Oh, Gustav, you wily little gay bitch. You petered out over Louisiana and have been trudging ever so woefully up our way, today dumping your wet shit all over us and wreaking havoc in my little enclave known as "Biblethumpaville".

I say that with the utmost endearment of course. I mean, we need the rain here. The good Lord has bestowed nothing but abundant sunshine our way for three months, leaving a trail of brown grass, attack bees the size of Boeing jets and shit smelling foulness from all the baking manure being sewn upon the celery farms over here. Now we get a precursor for that same good Lord reminding us that, 'Hey! You live in West Michigan, remember? Heads up because in a few months I'm gonna sock you in the nuts with about twelve feet of snow! Ha ha, dipshit!"

What was I saying?

Oh yeah. Since it was raining, people this morning were freaking the hell out while driving. Apparently, we have forgotten about precipitation and how it relates to driving conditions. Well, how rain doesn't affect the driving conditions much. But, you could have fooled a half a million people here, because it was backed up on the expressway like shit stalls at a local taverns "Beat the bladder Night".

Of course, this gave me time to release a lot of the pent up dirty words due to my Tourette's that I have been avoiding and observe...LICK MY SWEATY BUTT HOLE ASS COCK...some strange things on the roads.

Which brings me to this.

When you see a fuel truck, or an oil truck, you always see that red flame sticker marked "flammable" right? I mean, should that thing ever get a lit cigarette flicked at it while parked at the local Gas N Sip, sayonara Grand Rapids, right? So that's a no-brainer.

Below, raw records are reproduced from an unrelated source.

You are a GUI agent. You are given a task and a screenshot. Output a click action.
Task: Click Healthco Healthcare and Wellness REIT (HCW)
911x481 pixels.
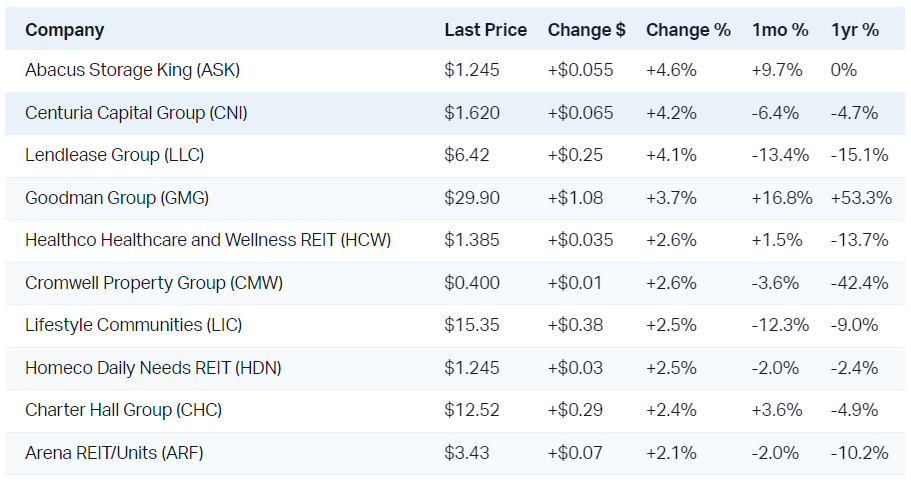[x=208, y=240]
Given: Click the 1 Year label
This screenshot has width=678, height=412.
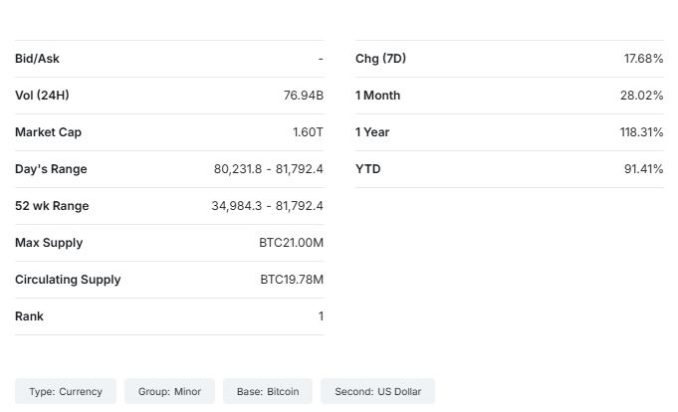Looking at the screenshot, I should [x=372, y=132].
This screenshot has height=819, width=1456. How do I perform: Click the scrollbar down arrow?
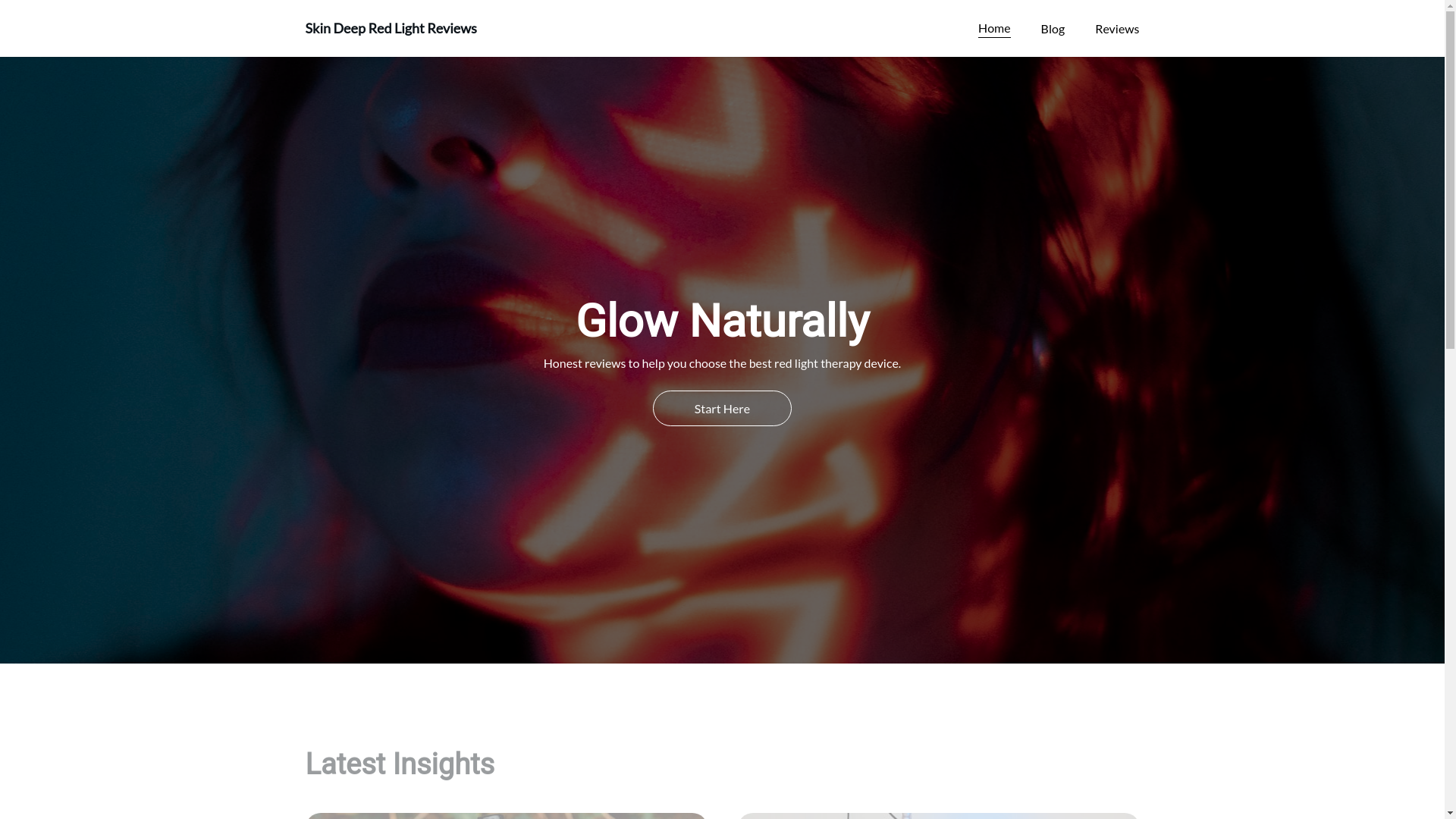pyautogui.click(x=1450, y=813)
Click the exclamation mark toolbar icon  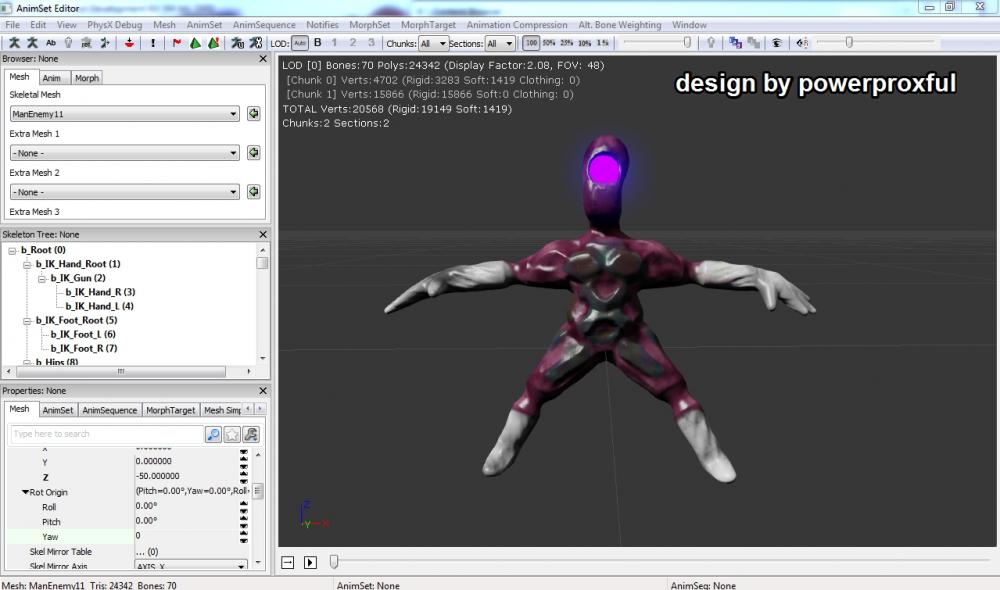coord(153,43)
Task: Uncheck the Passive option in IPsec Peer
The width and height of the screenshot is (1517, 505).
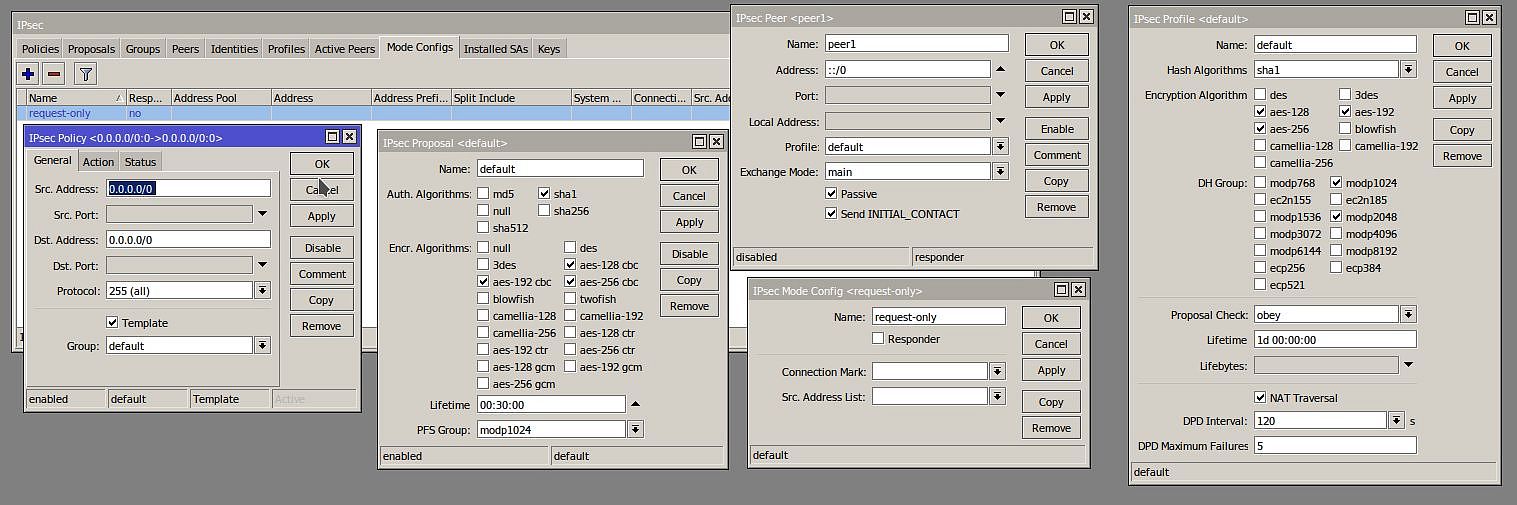Action: (x=832, y=194)
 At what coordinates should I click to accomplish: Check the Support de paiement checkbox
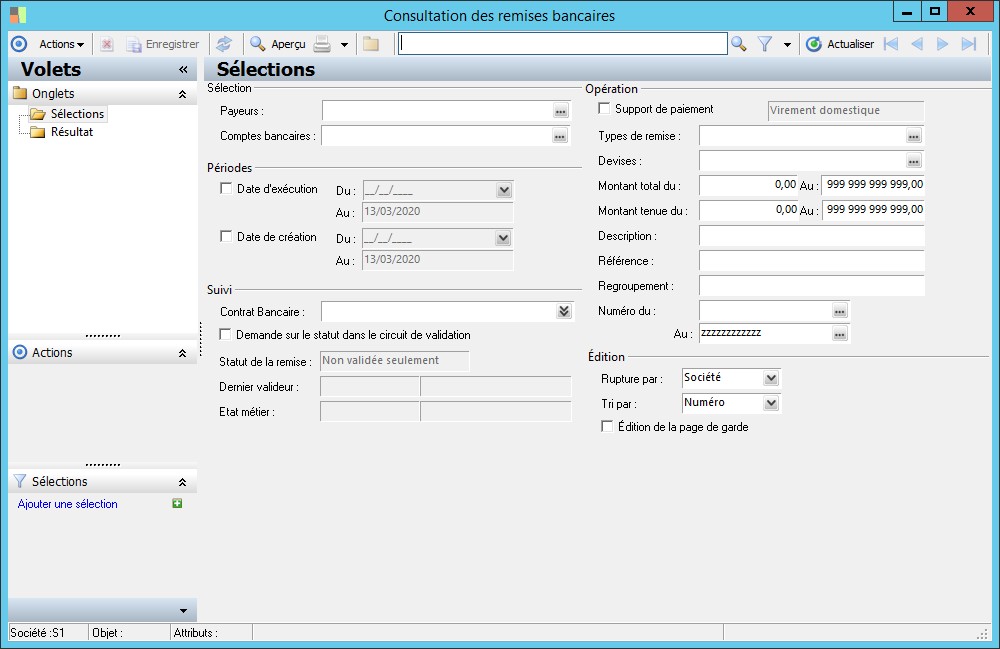tap(604, 109)
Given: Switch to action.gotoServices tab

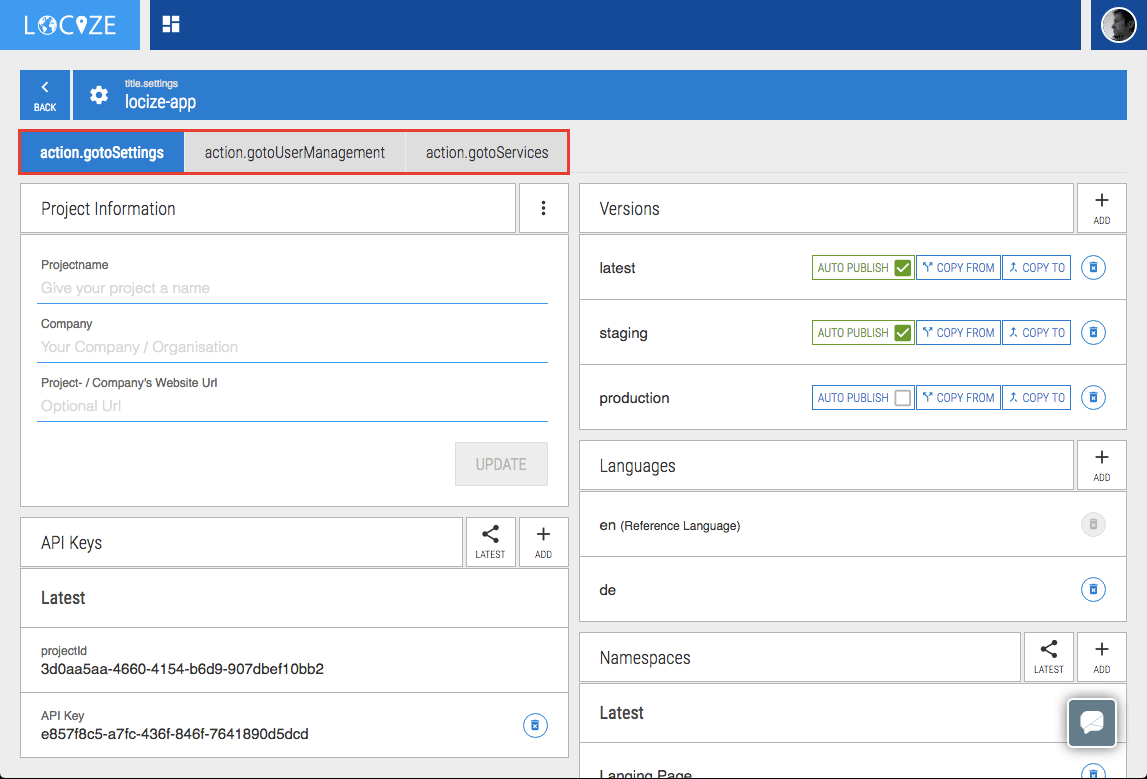Looking at the screenshot, I should pos(487,153).
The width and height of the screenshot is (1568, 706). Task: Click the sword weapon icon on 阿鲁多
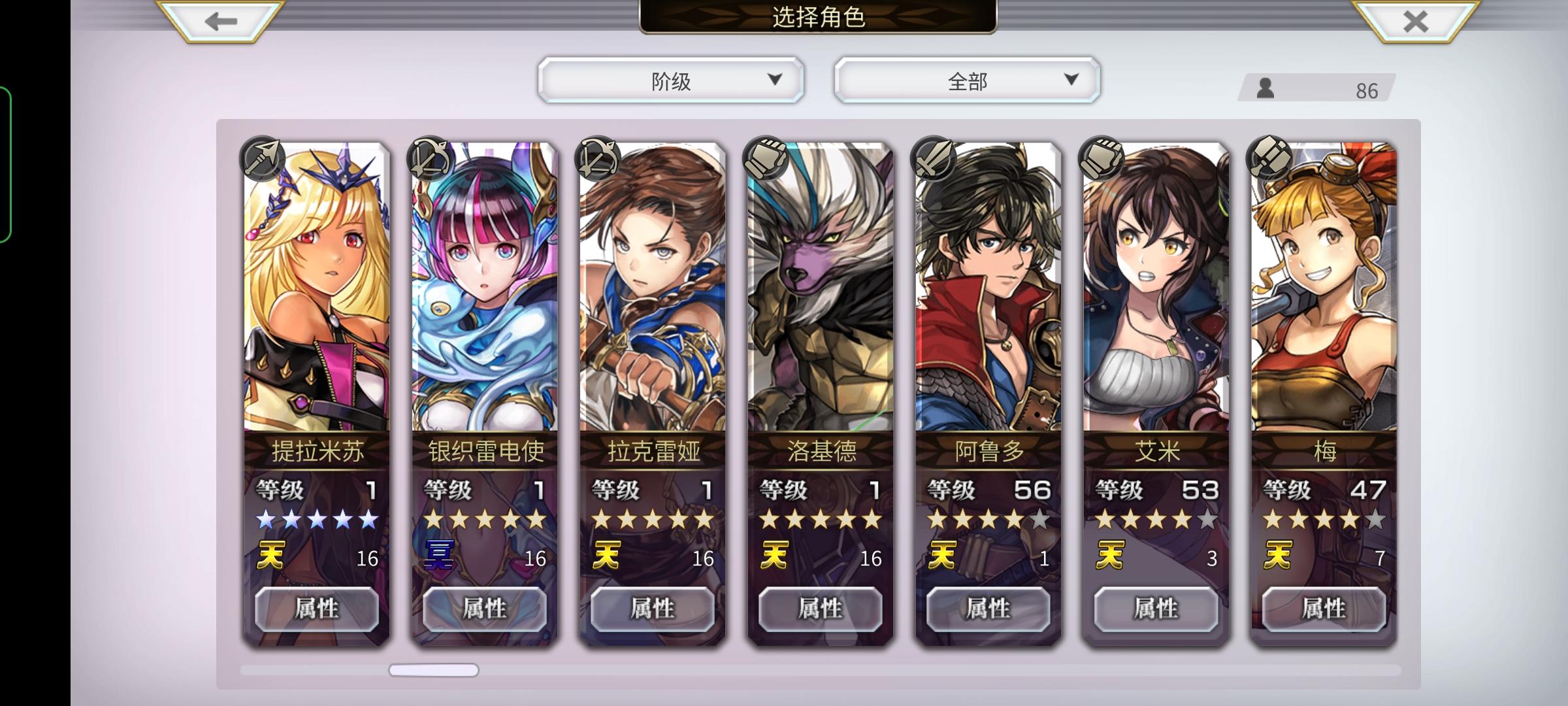[934, 159]

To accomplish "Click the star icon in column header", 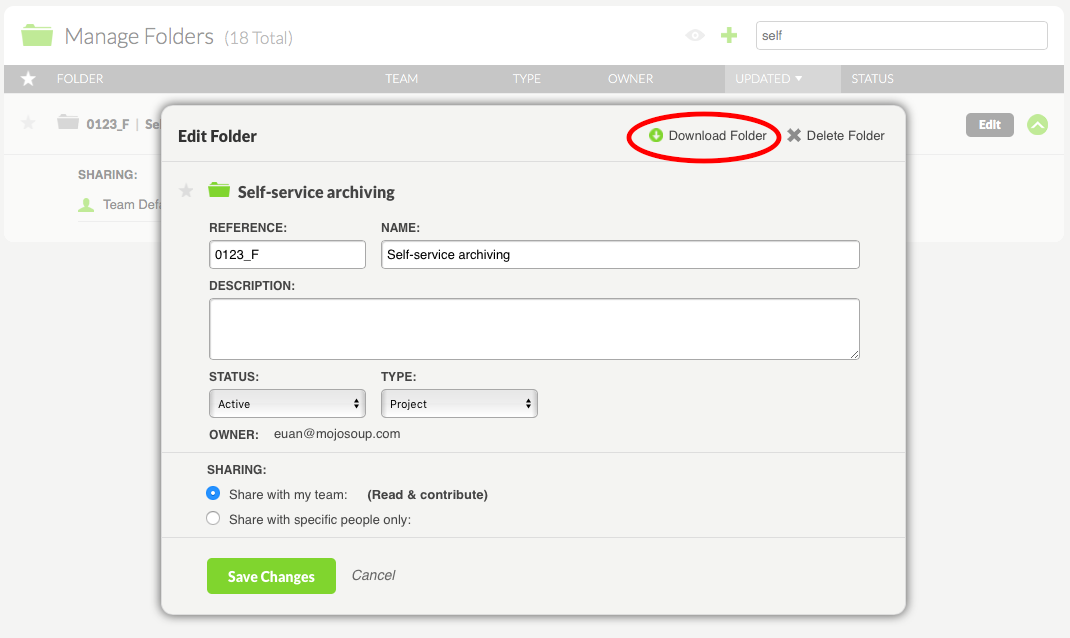I will tap(29, 79).
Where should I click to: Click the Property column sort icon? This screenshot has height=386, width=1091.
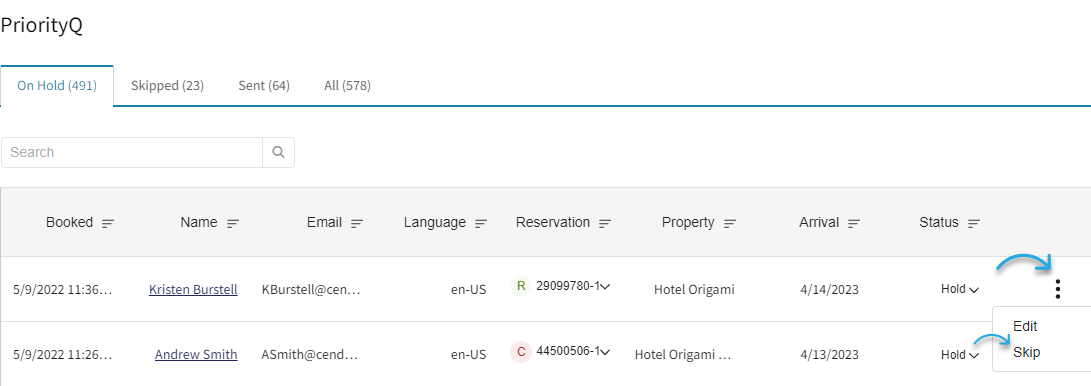pos(729,223)
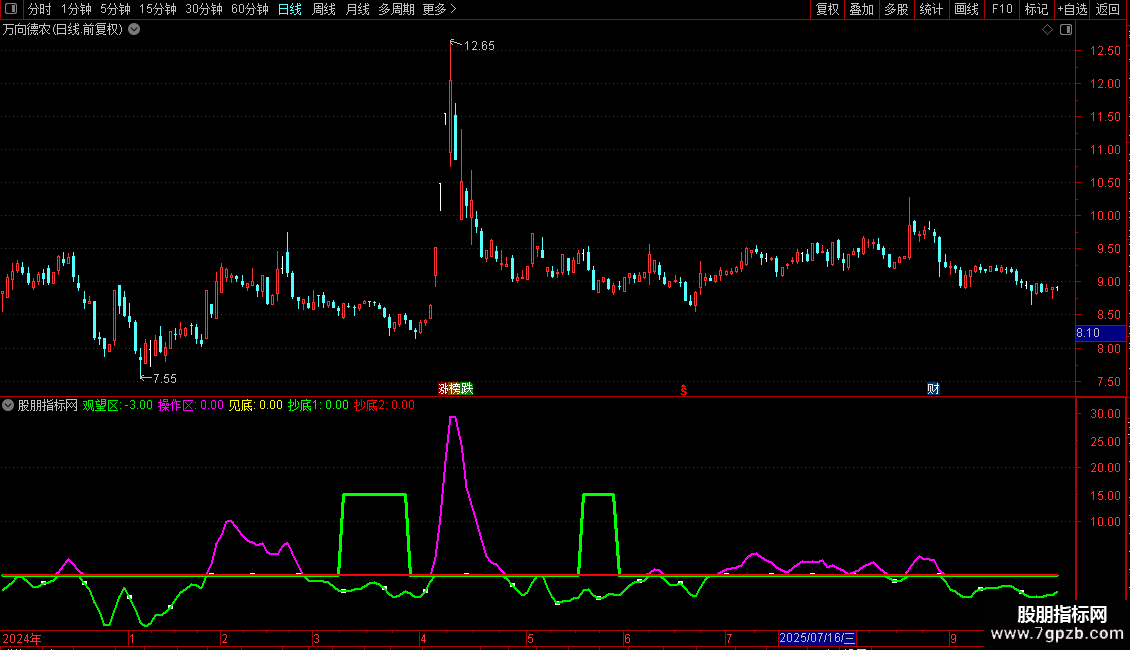Click the 2025/07/16 date marker on timeline
Image resolution: width=1130 pixels, height=650 pixels.
pyautogui.click(x=817, y=638)
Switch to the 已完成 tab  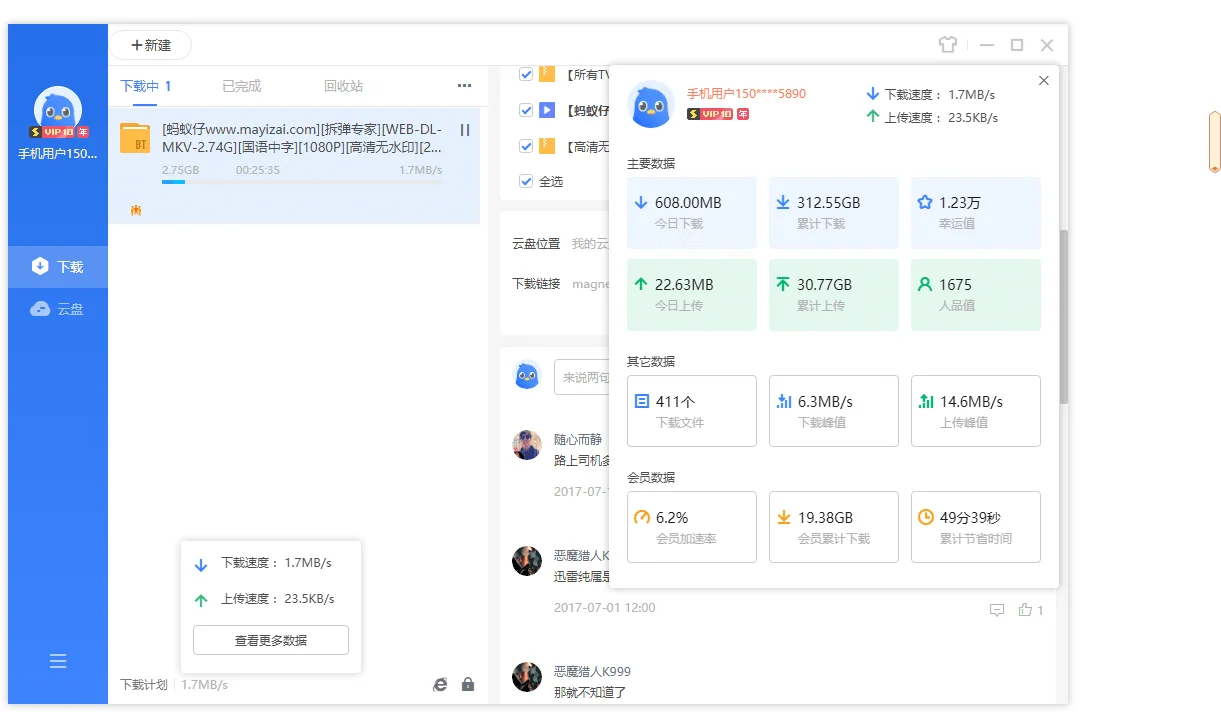pos(241,86)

And we know that methane gas, released when one breaks wind after eating Taco Bell and drinking Miller High Life, amongst other things, is pretty lethal in itself. I mean we all know that cow's are fucking up our environment with their poots, and we know that one can light a fart if the conditions are right.

So let me ask you this.

Why don't those Septic Trucks aka "shit wagons" that haul tons of human crap, have a "flammable" sticker on them? I mean, can you imagine the gas built up in those things? All sloshing around like a Dr. Jeckyl mixture of used corn and sauerkraut? What do you think would happen if that fucker caught a lit match? How horrible would that be?

It's too horrible to imagine.

God, I love juvenile humor.

Poot. Hehehe...

This might be the single most stupid, idiotic, retarded post in the history of writing. A new low.